SPOX: Was erwarten Sie sich von den kommenden Wochen bei den Löwen?

Boenisch: Für uns ist es wichtig, Kontinuität und Stabilität hineinzubringen. Es tut keiner Mannschaft gut, wenn man fünf Spiele hintereinander nicht punktet. Das macht keinen Spaß. Wir haben zuletzt Schritte in die richtige Richtung gemacht, aber wir sind noch lange nicht, wo wir hinwollen. Wir müssen uns weiter verbessern und mit guten Leistungen, Ergebnissen und Punkten das Umfeld nicht nur kurz-, sondern langfristig beruhigen.

SPOX: Sie hatten in Ihrer Karriere bereits mehrere längerfristige Verletzungen und zwei vereinslose Phasen. Macht man sich da automatisch Gedanken über die Zeit nach der aktiven Laufbahn?

Boenisch: Natürlich denkt man darüber nach. Ich werde im Februar 30. Ich weiß, dass die Karriere nicht ewig dauern wird. Ich habe den Anspruch, noch vier, fünf Jahre auf höchstem Niveau zu spielen. Nichtsdestotrotz muss man sich damit beschäftigen, was man nach der Karriere machen möchte. Das Leben geht ja weiter. Wir haben schon ein paar Weichen gestellt, aber einen finalen Plan gibt es noch nicht, weil sich in ein paar Jahren so viel verändern kann. Man lernt immer wieder Leute kennen, die einem die eine oder andere Türe aufstoßen können.

SPOX: Aber erst einmal der volle Fokus auf Fußball?

Boenisch: Auf jeden Fall!
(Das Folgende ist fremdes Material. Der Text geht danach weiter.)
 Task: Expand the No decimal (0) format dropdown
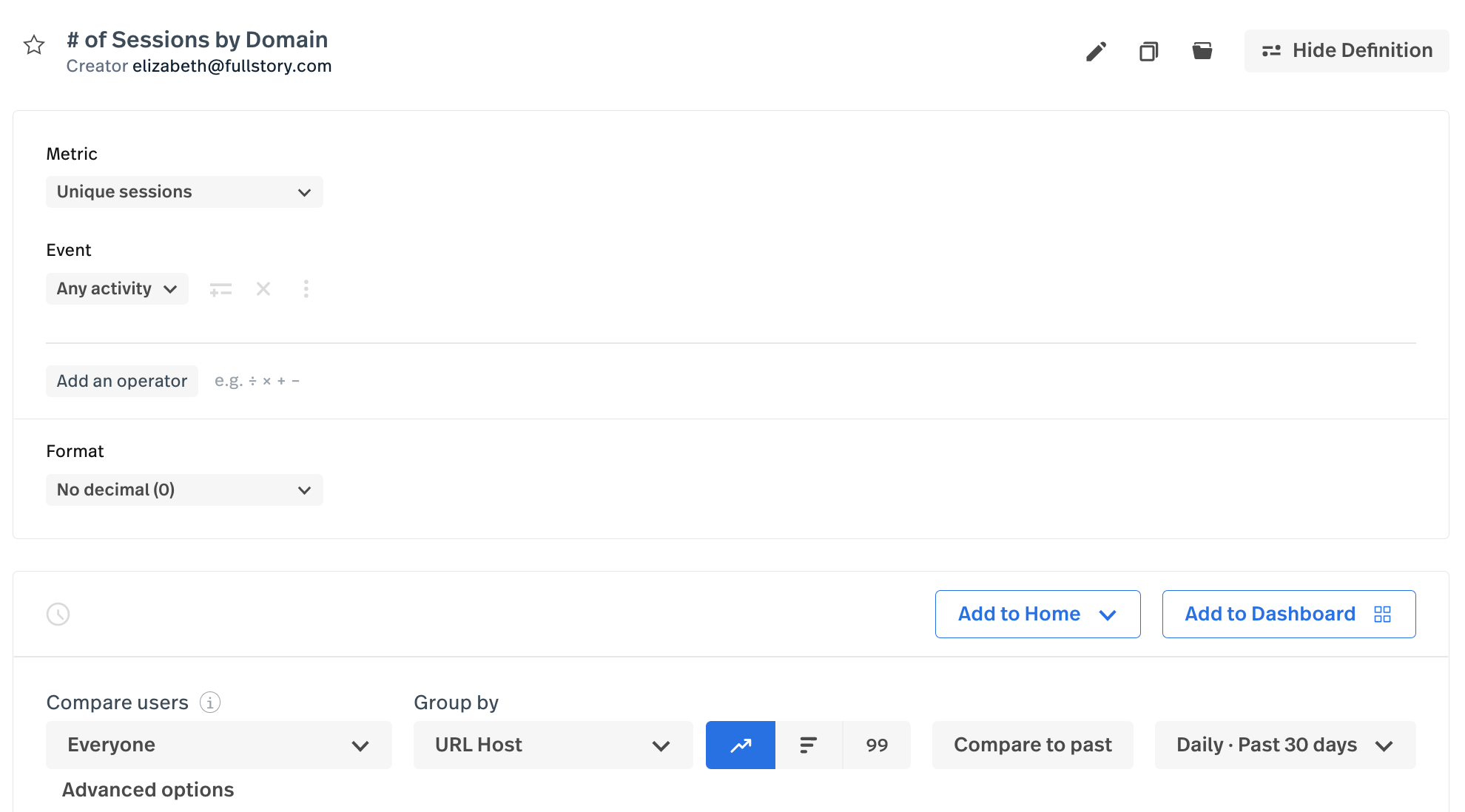pos(184,490)
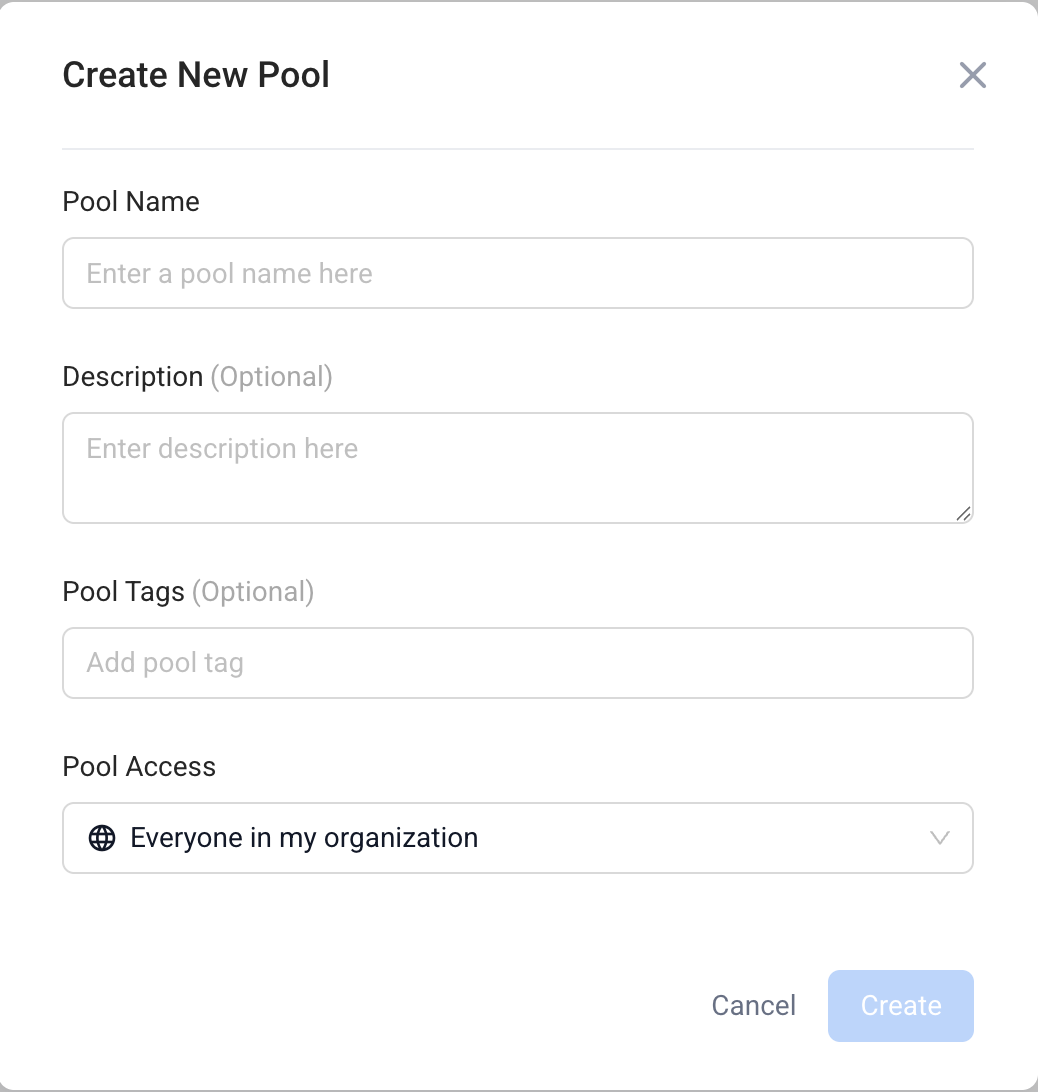Open the Everyone in my organization dropdown

click(x=518, y=838)
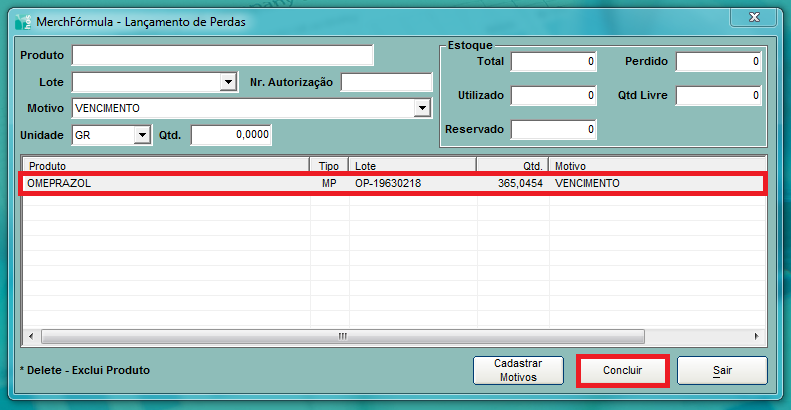
Task: Sort by the Produto column header
Action: coord(165,165)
Das ist das, was ich schon als kleiner Junge machen wollte und ich habe bis hierher eine sehr gute Karriere gehabt, in der ich auch ein bisschen etwas gewonnen habe. Darauf kann man stolz sein, zumal viele nach solchen schweren Verletzungen gar nicht mehr zurückkommen. Ich war immer ein Kämpfer und werde das auch bleiben.